What are tannins and phenols?
Tannins are chemicals which bind to protein and make it unable to be absorbed by animals. Tannins are generally found in greater concentrations in shrubs and trees, and can severely limit how much protein an animal is able to take in.
Phenols are toxins produced by plants, and serve to deter herbivores from eating their tissues.
How are tannins and phenols measured?
Tannins are water soluble, and by heating and sonicating (think of your sonic toothbrush) the forage sample in a water solution we can extract the tannins from the dried sample into the water solution. From there, Rachel (our awesome lab tech!) works some magic where she puts proteins (“bovine serum albumin” – blood proteins from cattle) in with the extracted tannin solution and measures how much of the tannin/protein binding occurs. From the extent of the tannin/protein binding, we can figure out the level of tannins in a forage sample.

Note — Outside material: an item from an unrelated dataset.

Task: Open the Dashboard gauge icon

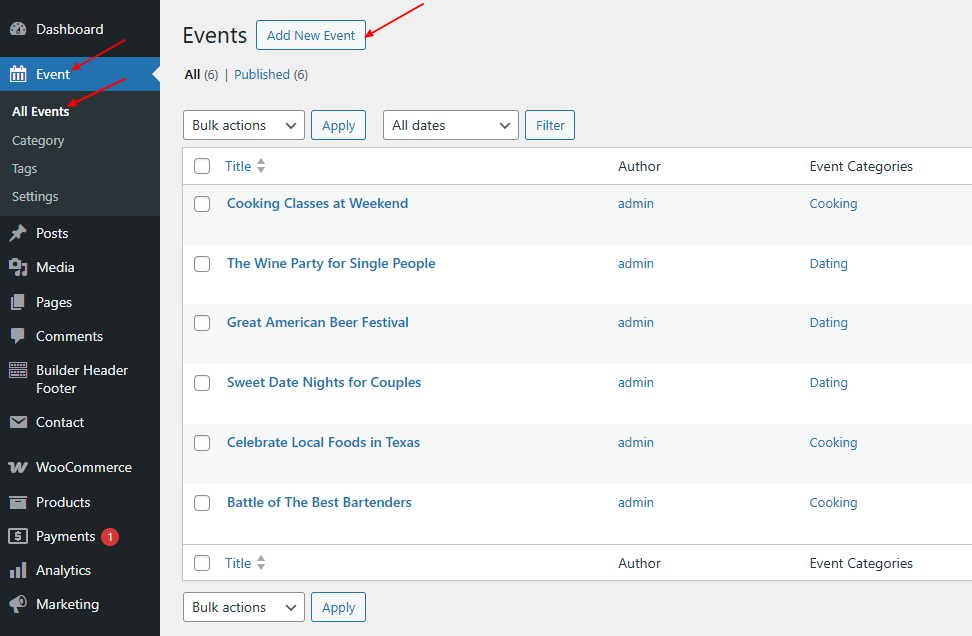Action: click(x=18, y=29)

Phenols are measured in a similar way – phenols are extracted from a forage sample into a water solution, and then we add a set of chemicals which directly react with any phenols in the solution. The higher the phenol concentration, the more blue the solution appears. We can directly measure the “blue-ness” of a sample using a fancy machine called a spectrometer, which measures how much light of a particular wavelength is absorbed by a solution when passed through it.
Why is it important to measure tannins and phenols?
Tannins and phenols are examples of antinutrients – things which are generally harmful to an animal. Tannins directly reduce the protein content of a sample (by making it unavailable for digestion), while phenols require energy and materials from the animal in order to excrete them after they are ingested (think of your liver after a heavy night of drinking). It’s important to know these in order to figure out the overall quality of a forage sample for an animal.